Meetings were held regarding the Sundance. One issue that was raised was the use of firearms on the property and it was a controversial issue with the Crow Dog family. Henry didn't feel that firearms were the correct way in which to handle the kind of threats that were going on during Sundance. He and his son Leonard had a number of disagreements, but they had never took it into a public forum like this before. Northwest AIM put away their guns this year of Sundance.
Security was 24 hours a day because there had been some drive by shooting incidents by the goons at the beginning of the sun dance preparations during the end of July. A lot of activity by the feds and tribal government was reported. The Feds began appearing frequently around Crow Dogs, two feds were caught spying on the sun dance from the top of a hill and chased off by a roving patrol group of AIM security. These two feds came back with BIA police and demanded that the AIM members who had chased them off be turned over to them. In order to avoid problems for the Sundance a group identifying themselves as the ones who had chased the two feds off came foreword. The feds claimed they were not the ones and make further demands for the individuals but told that the one’s who had come foreword were the ones who had chased them off. We turned our backs on the police and walked away and that was the end of it.

## Data section
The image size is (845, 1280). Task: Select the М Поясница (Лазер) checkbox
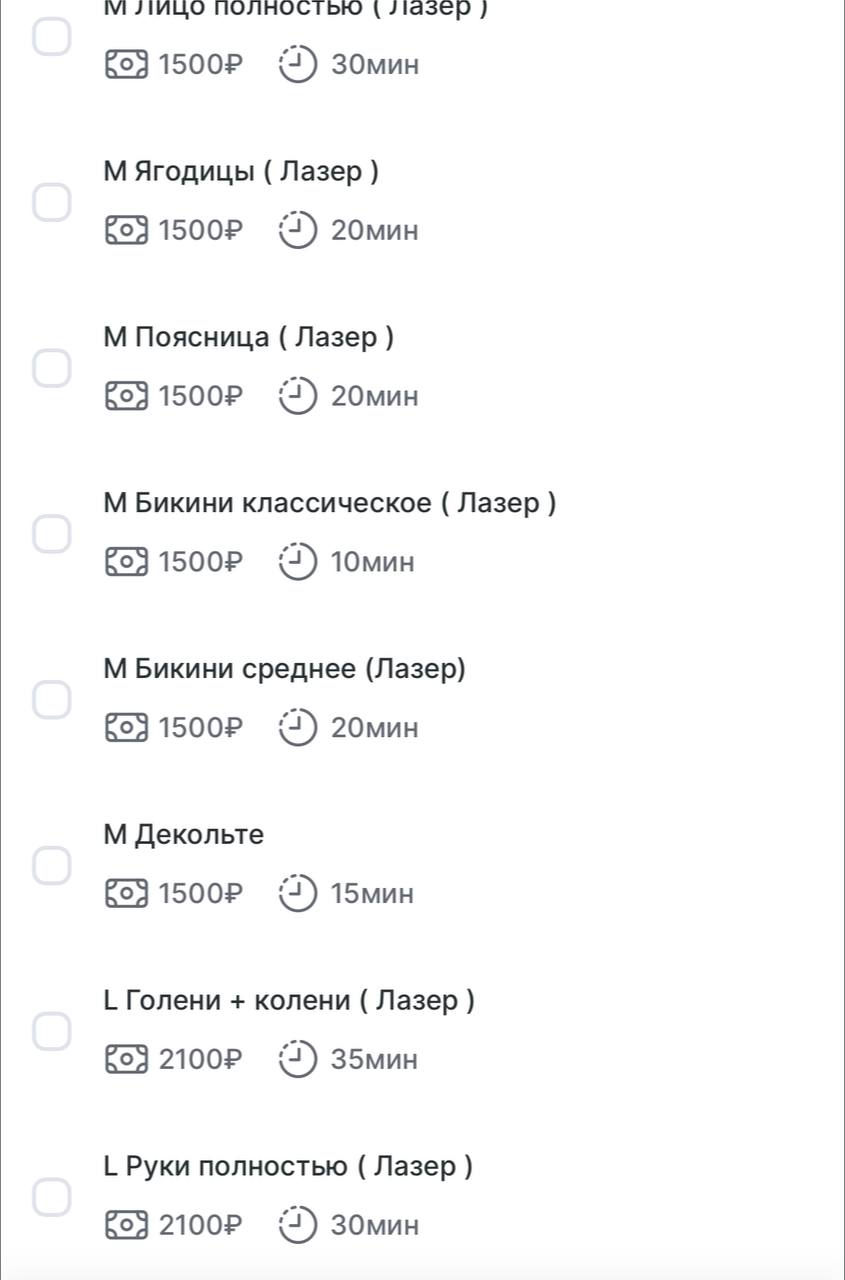(x=52, y=368)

## Set of tasks
1. According to the Sundance passage, why was security kept up 24 hours a day?
2. List everything the Sundance passage says the feds did.
3. Using the Sundance passage, decide whether each statement agrees with it. Answer yes or no, and quote the words that settle it.
(a) Henry believed firearms were the right way to deal with the threats during Sundance.
(b) Northwest AIM put away their guns that year of Sundance.
(c) The two feds caught spying from the hill were chased off by BIA police.
The data are separate material, apart from the Sundance passage.

## Answers to the tasks
1. There had been some drive-by shooting incidents by the goons at the beginning of the sun dance preparations during the end of July.

2.
- Began appearing frequently around Crow Dogs
- Two of them spied on the sun dance from the top of a hill
- Came back with BIA police and demanded that the AIM members who had chased them off be turned over
- Claimed the group that came forward were not the ones who chased them off
- Made further demands for the individuals

3.
(a) No: "Henry didn't feel that firearms were the correct way in which to handle the kind of threats that were going on during Sundance."
(b) Yes: "Northwest AIM put away their guns this year of Sundance."
(c) No: "chased off by a roving patrol group of AIM security."